**Task:** State how many lines in the items below contain the string "label", counting only matches with the same case, and reply with that number alone.

**Data:**

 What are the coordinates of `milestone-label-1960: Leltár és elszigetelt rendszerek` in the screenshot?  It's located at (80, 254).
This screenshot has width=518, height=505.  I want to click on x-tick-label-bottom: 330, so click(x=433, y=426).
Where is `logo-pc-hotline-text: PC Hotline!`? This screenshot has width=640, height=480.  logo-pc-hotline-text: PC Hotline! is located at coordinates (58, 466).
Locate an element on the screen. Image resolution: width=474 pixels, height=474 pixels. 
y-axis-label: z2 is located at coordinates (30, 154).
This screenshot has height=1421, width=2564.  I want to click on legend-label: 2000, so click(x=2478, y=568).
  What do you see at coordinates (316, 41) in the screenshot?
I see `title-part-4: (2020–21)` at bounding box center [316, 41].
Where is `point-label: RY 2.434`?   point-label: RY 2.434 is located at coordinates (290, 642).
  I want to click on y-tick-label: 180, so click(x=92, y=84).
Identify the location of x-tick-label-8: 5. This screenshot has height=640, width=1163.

**Written solution:** 7